I guess I've been a bit preoccupied with being 40 weeks pregnant lately, but really, there are other things going on in life. So here's an attempt at posting something completely un-baby related. If the mad squirming sensations in my belly allow me to sit here long enough to post it, that is.
Saturday we decided to take a Family Fun Day. I was a bit bummed because I had been planning a trip to Boston, but thought better of it when early morning contractions (or "pressure waves," as my Hypnobabies course calls them) reminded me that I probably shouldn't be leaving town--or at very least sitting on a Chinatown bus for four+ hours--so close to my due date. (My only mention of pregnancy, I promise.)
So instead, Pete and I determined to find some fun things to do around here--it is New York City after all, and one is rarely strapped for something to do.

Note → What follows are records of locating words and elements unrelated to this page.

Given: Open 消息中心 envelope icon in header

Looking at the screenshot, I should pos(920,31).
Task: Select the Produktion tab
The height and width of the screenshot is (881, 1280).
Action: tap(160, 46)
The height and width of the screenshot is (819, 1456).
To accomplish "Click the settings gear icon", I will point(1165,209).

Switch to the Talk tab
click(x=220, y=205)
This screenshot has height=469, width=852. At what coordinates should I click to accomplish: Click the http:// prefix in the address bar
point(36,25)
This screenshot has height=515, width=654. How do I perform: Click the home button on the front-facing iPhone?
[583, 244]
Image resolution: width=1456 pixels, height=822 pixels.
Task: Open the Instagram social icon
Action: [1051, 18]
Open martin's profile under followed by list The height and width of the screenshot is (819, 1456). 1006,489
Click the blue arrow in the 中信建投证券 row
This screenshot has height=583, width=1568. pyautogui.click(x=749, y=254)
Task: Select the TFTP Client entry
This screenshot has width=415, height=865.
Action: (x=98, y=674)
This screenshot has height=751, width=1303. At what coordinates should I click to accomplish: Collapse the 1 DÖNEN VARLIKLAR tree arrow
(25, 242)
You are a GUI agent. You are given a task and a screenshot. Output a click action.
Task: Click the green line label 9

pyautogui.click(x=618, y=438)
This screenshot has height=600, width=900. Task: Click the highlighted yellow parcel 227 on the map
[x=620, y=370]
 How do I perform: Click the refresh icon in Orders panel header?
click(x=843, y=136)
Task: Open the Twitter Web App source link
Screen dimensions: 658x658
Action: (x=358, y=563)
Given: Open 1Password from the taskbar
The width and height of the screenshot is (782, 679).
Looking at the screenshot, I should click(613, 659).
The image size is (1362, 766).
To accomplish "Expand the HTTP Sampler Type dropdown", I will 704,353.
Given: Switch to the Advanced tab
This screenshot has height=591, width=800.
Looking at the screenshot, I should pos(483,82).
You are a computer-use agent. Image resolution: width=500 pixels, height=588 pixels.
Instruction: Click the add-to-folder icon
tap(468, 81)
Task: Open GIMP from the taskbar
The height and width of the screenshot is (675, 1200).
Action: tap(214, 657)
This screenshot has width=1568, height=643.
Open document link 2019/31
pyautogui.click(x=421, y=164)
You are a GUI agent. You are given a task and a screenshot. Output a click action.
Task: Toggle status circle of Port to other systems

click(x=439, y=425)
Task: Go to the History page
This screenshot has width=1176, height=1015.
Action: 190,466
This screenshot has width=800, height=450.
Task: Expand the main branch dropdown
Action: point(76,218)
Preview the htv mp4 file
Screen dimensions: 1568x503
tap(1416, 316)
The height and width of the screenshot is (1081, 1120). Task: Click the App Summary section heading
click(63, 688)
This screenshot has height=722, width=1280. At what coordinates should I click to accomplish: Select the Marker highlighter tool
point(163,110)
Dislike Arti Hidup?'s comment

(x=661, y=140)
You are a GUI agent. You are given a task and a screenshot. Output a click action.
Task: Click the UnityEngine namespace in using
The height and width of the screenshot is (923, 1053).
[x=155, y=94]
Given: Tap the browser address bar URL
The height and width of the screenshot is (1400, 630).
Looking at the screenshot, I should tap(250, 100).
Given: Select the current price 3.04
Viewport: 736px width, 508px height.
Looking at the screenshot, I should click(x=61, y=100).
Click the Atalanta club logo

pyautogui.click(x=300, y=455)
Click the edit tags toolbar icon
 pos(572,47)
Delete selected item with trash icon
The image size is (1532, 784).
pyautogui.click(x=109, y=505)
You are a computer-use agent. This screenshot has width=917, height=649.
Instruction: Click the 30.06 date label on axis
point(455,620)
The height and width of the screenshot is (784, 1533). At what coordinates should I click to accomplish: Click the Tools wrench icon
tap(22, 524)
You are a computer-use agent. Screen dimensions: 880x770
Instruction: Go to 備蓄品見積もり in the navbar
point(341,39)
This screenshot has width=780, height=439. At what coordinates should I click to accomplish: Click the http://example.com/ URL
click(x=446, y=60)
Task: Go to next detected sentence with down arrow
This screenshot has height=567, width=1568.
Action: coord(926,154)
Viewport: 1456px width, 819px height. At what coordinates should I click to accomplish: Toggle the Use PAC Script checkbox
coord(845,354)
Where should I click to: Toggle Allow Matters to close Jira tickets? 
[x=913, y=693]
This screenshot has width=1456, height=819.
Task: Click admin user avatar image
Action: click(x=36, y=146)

First we hit the Harlem Harvest Festival. It included a small Farmers' Market and featured booths from some local Soul Food restaurants. It was my first time having fried catfish and grits for breakfast. Not bad really. But the best part was after Pete bought a plate for us to share he noticed the scruffy, probably homeless man sitting on the other end of our bunch eyeing our food, and he quietly got up and bought another plate. He does stuff like that all the time and it makes me so proud of him.
A booth at the Harvest Festival was handing out free small pumpkins for kids and Amelia was completely delighted. She took at least five whole minutes choosing out her pumpkin and spent the rest of the morning strapping her pumpkin into the stroller and making sure it was safe and secure. She also was loving the music blaring from the speakers (an eclectic mix of Old School Whitney Houston, authentic African music and ghetto thug music that I couldn't begin to identify).
Happily, the festival wore her out and she came home to take a fabulous nap--which meant I got one too.
That afternoon we decided to check out the Central Park Zoo. I recently bought a family pass membership to all the zoos in the city (there are five scattered throughout the boroughs) and it felt like a good day to start getting our money's worth.
I shouldn't have mentioned the word "zoo" to my two-year-old, she got pretty excited to see the lions and the elephants--which there aren't any at the Central Park Zoo. It's a small zoo, with more petting zoo type animals than typical zoo animals, but there are Polar Bears and monkeys and seals and penguins, so she was pacified. (However, when we got home and I asked her what her favorite part of the zoo was, she kept saying, "I like the elephants and lions.")
After the zoo closed we took a leisurely walk through the park looking for signs of fall--I hadn't seen any yet, but was able to find ONE tree that had started turning colors--when we stumbled across the Central Park Skaters. I forgot how much I love these guys. They set up a makeshift skating rink in the park on Saturdays and blast disco music and skate like their lives depended on it. All different styles of skaters congregate; there are the proper disco skaters with super long skinny legs sporting huge afro hairstyles. There are the older, chubbier set wearing workout clothes straight from a Richard Simmons video. There are figure skaters who are lean and graceful. There are even latin dancer couple skaters who make me blush a bit and wonder if I should cover my toddler's eyes.
After leaving the park we walked a few blocks to 72nd and Broadway and stopped at a little pizza joint for dinner. Amelia thought she was out very late because it was getting so dark, but it was really only about 7ish when we left the pizza place. It was a perfect day with my family and made me feel better about missing my trip to Boston.
Now, if only this baby would hatch, I could get out to enjoy more of Fall and Halloween in New York City, as at the moment my ankles are a bit too squishy to enjoy much of anything except a good nap.